[[ Source material open ]]

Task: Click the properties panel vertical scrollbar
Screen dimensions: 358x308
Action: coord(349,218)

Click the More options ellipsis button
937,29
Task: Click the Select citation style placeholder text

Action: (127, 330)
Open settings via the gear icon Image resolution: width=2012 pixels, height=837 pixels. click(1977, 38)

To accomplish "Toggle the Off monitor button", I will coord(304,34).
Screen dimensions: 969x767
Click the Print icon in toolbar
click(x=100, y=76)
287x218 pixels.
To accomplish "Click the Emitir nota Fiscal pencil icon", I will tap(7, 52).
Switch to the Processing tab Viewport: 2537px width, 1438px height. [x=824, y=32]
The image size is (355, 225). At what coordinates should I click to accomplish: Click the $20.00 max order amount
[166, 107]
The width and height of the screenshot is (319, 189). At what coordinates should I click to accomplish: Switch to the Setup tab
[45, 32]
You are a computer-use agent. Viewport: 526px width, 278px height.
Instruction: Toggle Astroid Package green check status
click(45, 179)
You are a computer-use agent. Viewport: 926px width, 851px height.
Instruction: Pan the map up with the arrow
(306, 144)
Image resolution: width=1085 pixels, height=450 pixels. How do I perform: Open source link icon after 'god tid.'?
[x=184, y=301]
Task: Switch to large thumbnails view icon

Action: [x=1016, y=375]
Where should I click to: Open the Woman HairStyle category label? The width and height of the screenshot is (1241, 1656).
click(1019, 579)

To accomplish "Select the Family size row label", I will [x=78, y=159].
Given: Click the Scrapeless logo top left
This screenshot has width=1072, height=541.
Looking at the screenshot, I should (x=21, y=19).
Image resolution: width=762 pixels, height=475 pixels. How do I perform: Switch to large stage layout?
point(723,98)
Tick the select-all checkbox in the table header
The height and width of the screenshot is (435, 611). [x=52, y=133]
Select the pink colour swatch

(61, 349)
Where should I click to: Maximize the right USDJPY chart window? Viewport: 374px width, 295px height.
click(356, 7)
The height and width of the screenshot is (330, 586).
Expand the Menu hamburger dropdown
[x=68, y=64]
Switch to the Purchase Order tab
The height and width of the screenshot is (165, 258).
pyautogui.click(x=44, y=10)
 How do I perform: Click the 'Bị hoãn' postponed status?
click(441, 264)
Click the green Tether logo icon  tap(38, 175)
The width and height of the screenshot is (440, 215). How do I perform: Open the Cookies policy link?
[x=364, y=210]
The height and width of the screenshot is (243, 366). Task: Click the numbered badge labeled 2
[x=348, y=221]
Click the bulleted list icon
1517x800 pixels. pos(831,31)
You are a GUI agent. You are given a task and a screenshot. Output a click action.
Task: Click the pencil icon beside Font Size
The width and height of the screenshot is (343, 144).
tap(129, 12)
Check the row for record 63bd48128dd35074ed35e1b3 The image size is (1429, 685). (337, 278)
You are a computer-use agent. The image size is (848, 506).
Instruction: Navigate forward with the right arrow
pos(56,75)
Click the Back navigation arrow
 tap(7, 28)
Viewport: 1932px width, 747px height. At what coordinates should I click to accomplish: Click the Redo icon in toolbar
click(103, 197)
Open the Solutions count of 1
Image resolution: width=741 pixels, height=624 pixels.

[[ Source material closed ]]

Taking the entries above, restate exactly those lines that fall between the line with "The width and height of the screenshot is (440, 215)." and the line with "You are a computer-use agent. The", keeping both of those lines too.

• [Task solution]
The width and height of the screenshot is (440, 215). How do I perform: Open the Cookies policy link?
[x=364, y=210]
The height and width of the screenshot is (243, 366). Task: Click the numbered badge labeled 2
[x=348, y=221]
Click the bulleted list icon
1517x800 pixels. pos(831,31)
You are a GUI agent. You are given a task and a screenshot. Output a click action.
Task: Click the pencil icon beside Font Size
The width and height of the screenshot is (343, 144).
tap(129, 12)
Check the row for record 63bd48128dd35074ed35e1b3 The image size is (1429, 685). (337, 278)
You are a computer-use agent. The image size is (848, 506).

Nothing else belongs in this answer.